THE THIRD BANK

The proposal for the pedestrian bridge represents the antithesis of the idea of passage as it doesn’t reserve itself just to the function to cross the canal, but rather, invites the passersby to stay. Two elements of composition, the dot and the line, are here relating to each other in a dialectical way, shaping themselves as the spaces of passage and permanence, and bringing to light the different times and conditions that coexist and constitute the urban environment.

The pathways are elevated and fluid lines, allowing different choices, different routes to those who seek not to cross from one margin to the other, but solely an alternative trail, a different sight of the city.

The gardens for permanence, as close to the water as they are, invite the memoirs of Amsterdam to be present and to
permeate the project. Each portion of land, settled where water previously existed, permits the appropriation of another point in the landscape, in a gesture of clear reference to the artificial hydrological systems that made possible the construction of this urban reality. Though these new polders placed in the canal admit the predetermined program such as the coffee shop, the administration office, and the bicycle repair, the majority of the new land is a garden whose programmatic vagueness gives complete freedom of use to the city.

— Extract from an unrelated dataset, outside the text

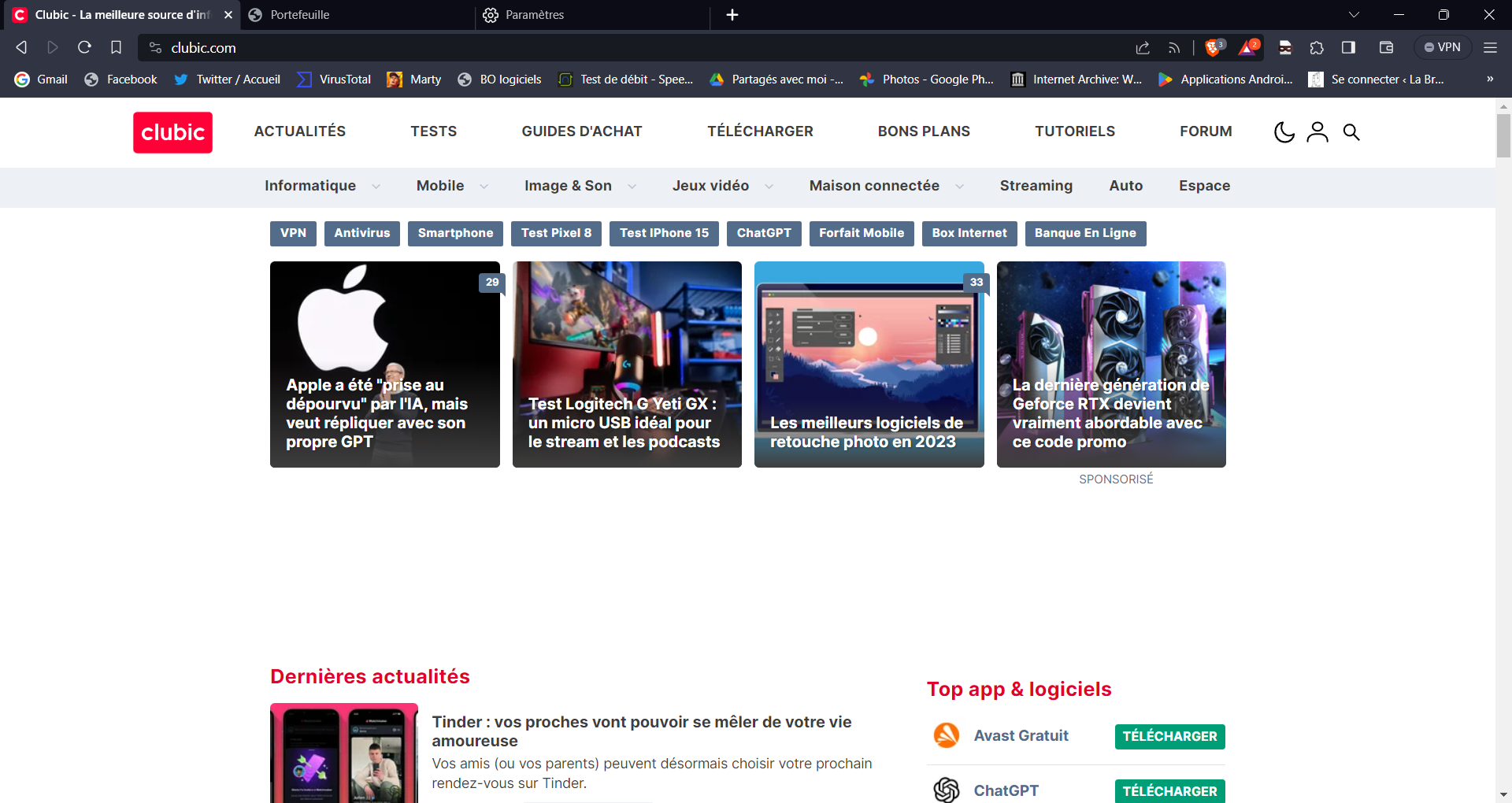The image size is (1512, 803).
Task: Open the Brave Wallet icon
Action: 1386,47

The pedestrian bridge brings a discussion on the different rhythms of the city, summing two different layers: the accelerated time of the outflows, of the networks, and of the unstable landscapes, superimposed to another; the time of the sewing of the relationships, of the ephemeral but lingering settlement, of the construction of the territory, and of the forces of the absent presences.

Being the contemporary city a vast place of transit, it seems desirable that the lines that connect the several points of the mesh be ones made out of increasing quality elements and human sensitiveness, and the ones that display the whole complexity that it holds.

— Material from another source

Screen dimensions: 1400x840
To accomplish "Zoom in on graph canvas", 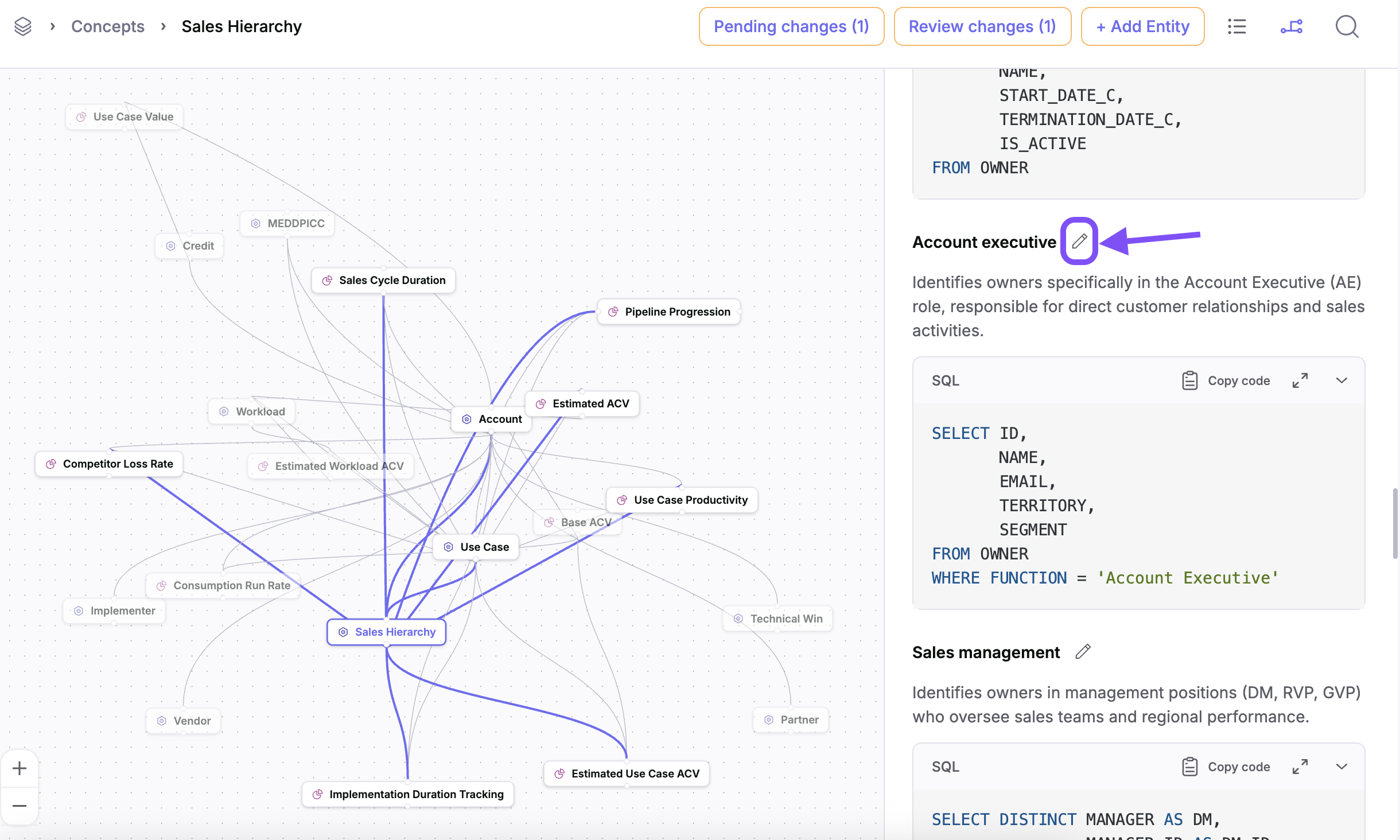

In the city of the Homines Manentes Apud Amestelledamme, men who live near the dyke of the Amstel River, the name Amstel seems to keep in its meaning the very essence of this proposal, where Ame (water) and Stelle (dry land) are the different pieces of an interchanging but also interdependent landscape. The third bank of the river¹ is, therefore, the constituting and inseparable part of a place whose perspective is newness, a place apart of the time and the space, crevice, sewing, gathering.

¹ROSA, João Guimarães (1988). Primeiras Estórias. Rio de Janeiro: Editora Nova Fronteira.32p.